High voltage. By Lee Davison. |
Lighting up.While wandering through the shopping centre recently I saw that one supermarket was closed and was having a refit. On the way back to the car I passed a young lad with a hammer making all the tubes from the shop's sign fit in a small plastic bucket so, not being one to pass up the chance to scrounge something, I asked if I could take a couple. "Yeah", says lad with hammer, "take what you want". So I did.
The circuit.So now I have two cold cathode tubes, both sixty something inches long and I want to make them light up. A search of the web produces a few promising leads but nothing that doesn't involve building something moderately complex that may not work. I did find a microwave oven transformer and, with the tube wired across the high voltage secondary, got some flickers out of it by momentarily connecting a 6 volt battery across the heater winding.
Pondering how to drive this transformer, just plugging it into the mains is not an option, I stumbled across a Variac. I knew I shouldn't have left it at the top of the stairs, good thing I was on the way up. With this, and an old bedside lamp as a current limiter, I knew I could get this working.
More power Egor!The circuit is a fairly simple thing. The variac is wired to give 0% to 110% of the input voltage at the variable output. The output from the variac is connected to the sixty watt 240v bedside lamp and from there on to the primary of the microwave oven transformer, the other end of the primary returns to the neutral on the Variac. The tube is wired directly across the high voltage secondary, one end of which is earthed. A meter set to AC volts is connected across the filament secondary, this is to give some idea of the voltage across the tube.

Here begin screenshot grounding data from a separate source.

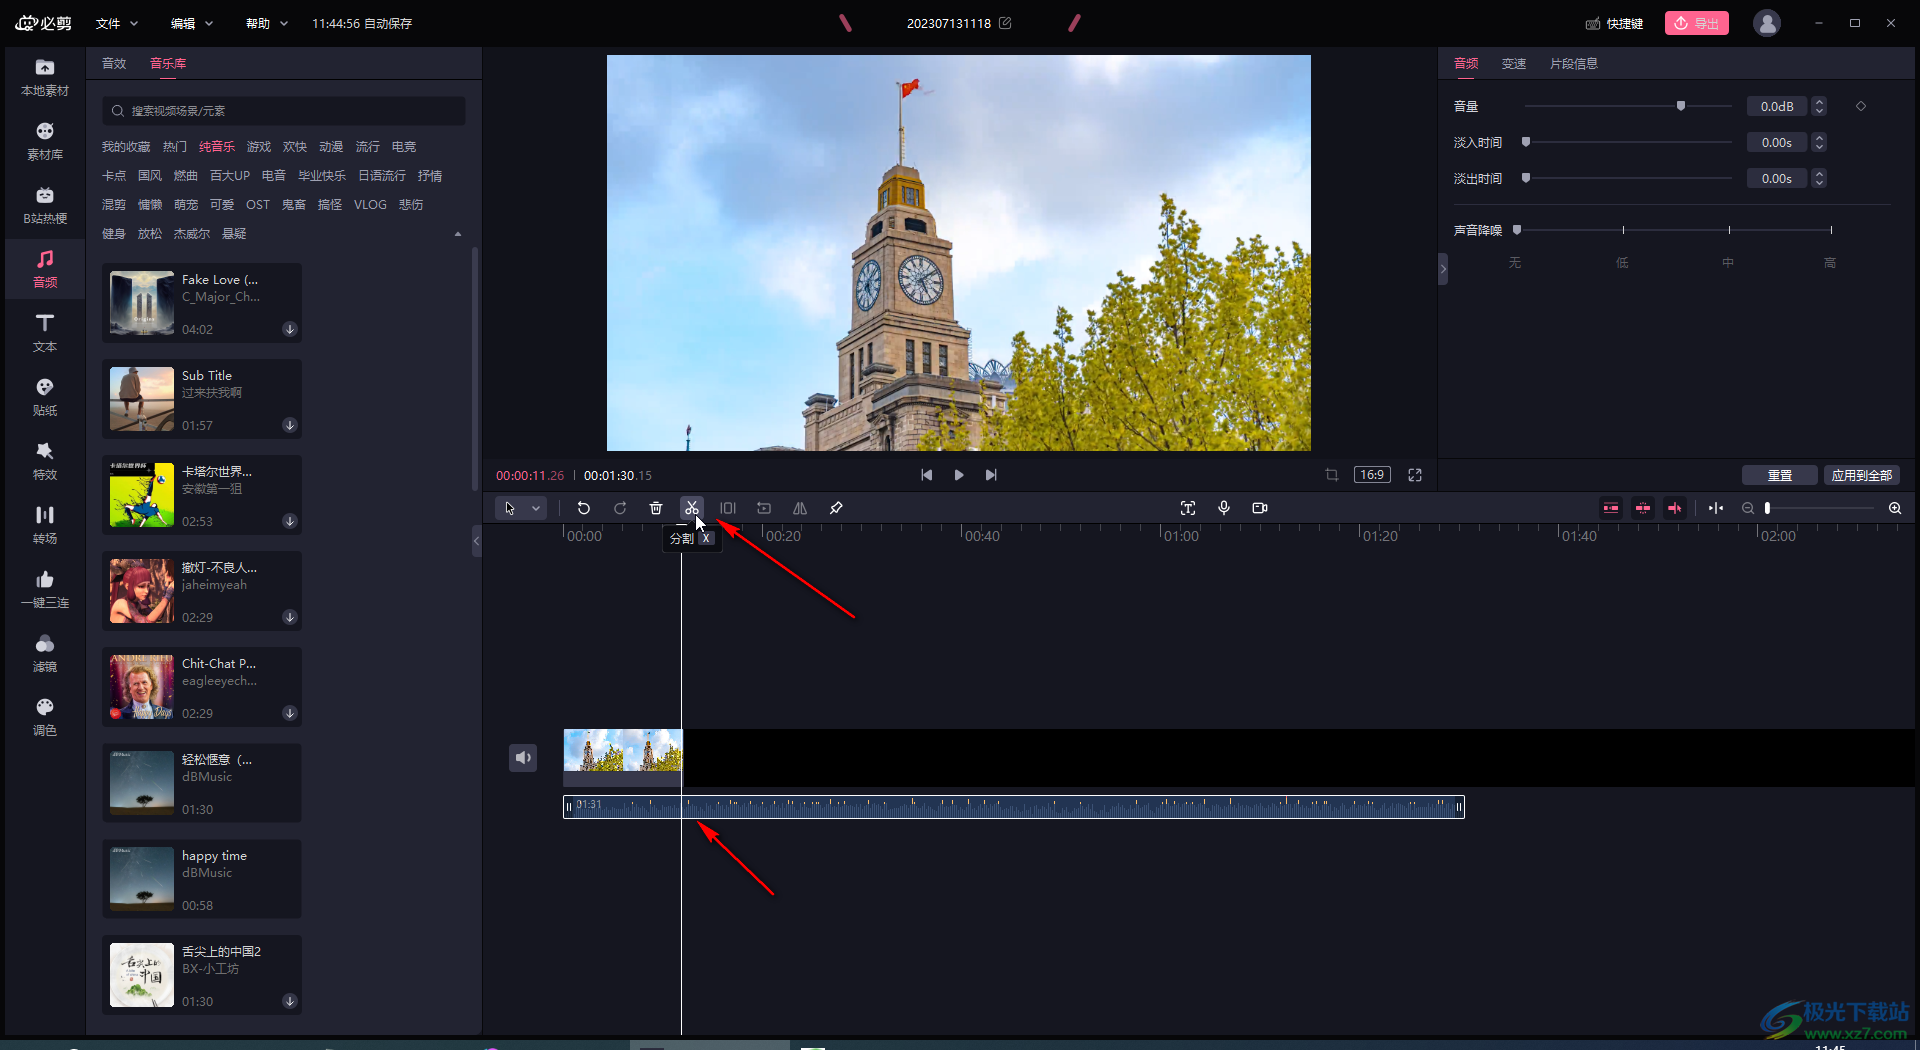Open the 转场 transitions sidebar panel
This screenshot has height=1050, width=1920.
pyautogui.click(x=45, y=525)
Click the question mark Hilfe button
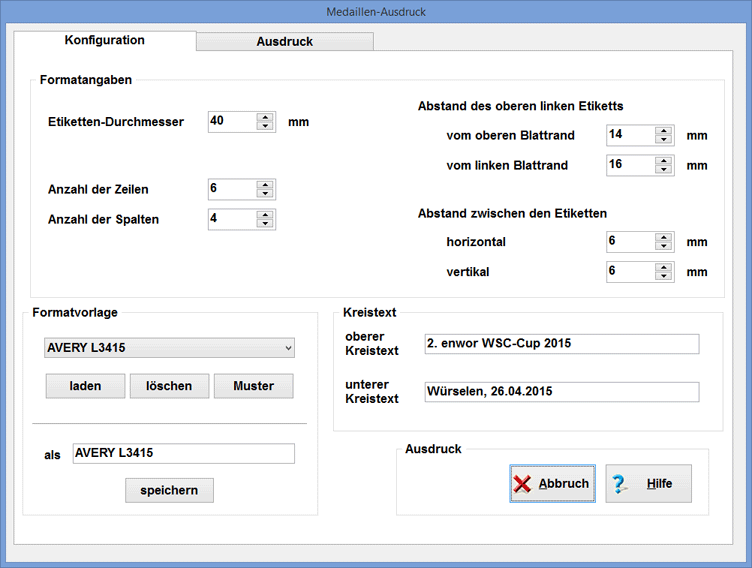Viewport: 752px width, 568px height. click(648, 484)
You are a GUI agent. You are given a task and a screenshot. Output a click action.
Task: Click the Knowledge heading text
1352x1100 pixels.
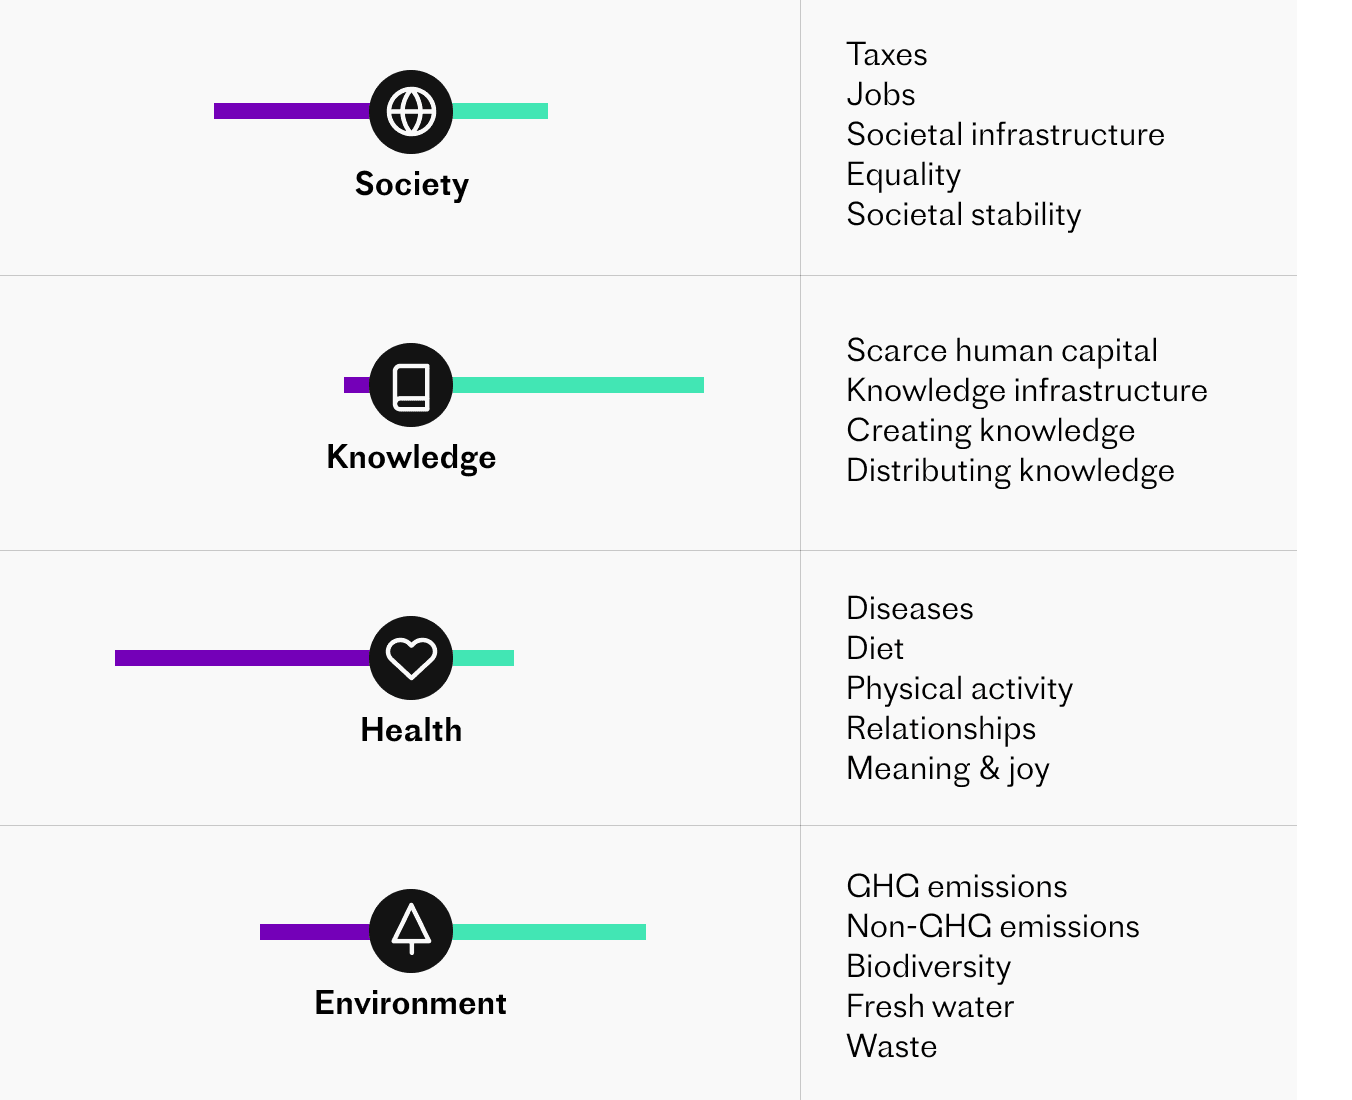pos(411,457)
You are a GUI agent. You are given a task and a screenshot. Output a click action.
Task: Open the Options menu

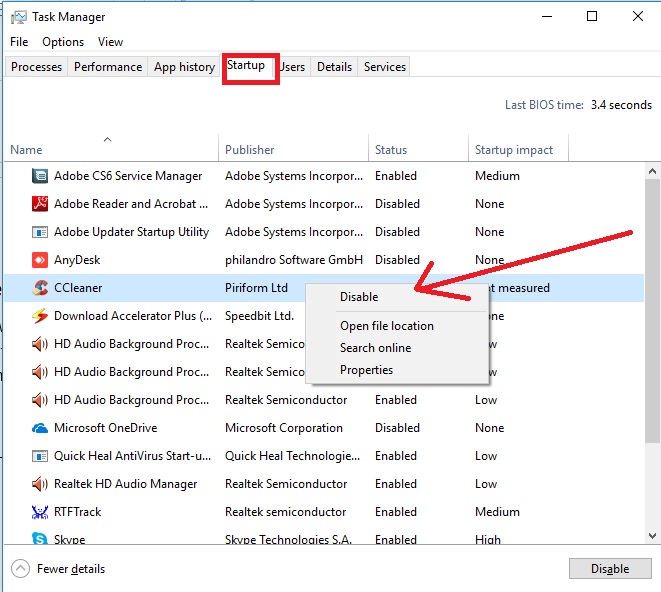[63, 42]
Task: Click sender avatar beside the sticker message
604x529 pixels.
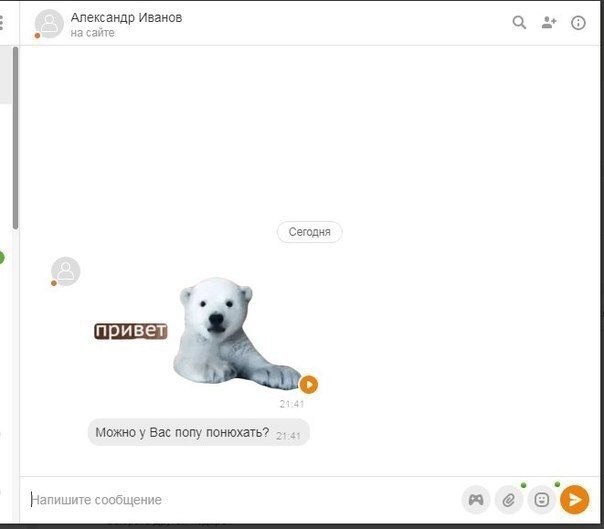Action: (65, 271)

On powering the tube flickers even before any glow is visible from the lamp. Turning up the volts the tube and the lamp both get brighter until at 100%, about 240 volts, the reading on the meter flattens out to about one and a bit volts. With the turns ratio of the secondaries this works out to about 600 volts across the tube.
After a while the voltage can be turned down without the tube dimming much, even at 50% the meter still reads over a volt, and this suggests that the tube is behaving as an almost constant voltage load.
I did try this circuit out on a neon sign I have but it never struck, even with everything cranked right up. The meter read 1.9 volts which is somewhere over a kilovolt on the high voltage secondary but no joy. Now where did I put that trippler?
Not satisfied with just one tube lit I connected both tubes in series across the high voltage secondary but the bulb was glowing well before the tubes struck and, even at 110%, the output was disappointing. Time for more power.
Egor! More power!Hunting round the house eventually turned up a 200 watt lamp and this replaced the 60 watt lamp previously used. While swapping the lamps a note was made of the "60W MAX" sticker on the lamp socket, but the lamp is not going to be running flat out in this application.
This time the series connected tubes lit well before the lamp showed any signs of glowing and both were fully lit by about 80% voltage. Turning the output all the way up to 110% didn't make a lot of difference, as happened with the single tube, with the meter reading about 1.8 volts the whole time, that's about 1Kv across the pair of tubes.
One small change and it becomes possible to increase the variac maximum output from 110% to 120% of the input voltage. The disadvantage is that the neutral input and output are now at different potentials, the advantage is even more power.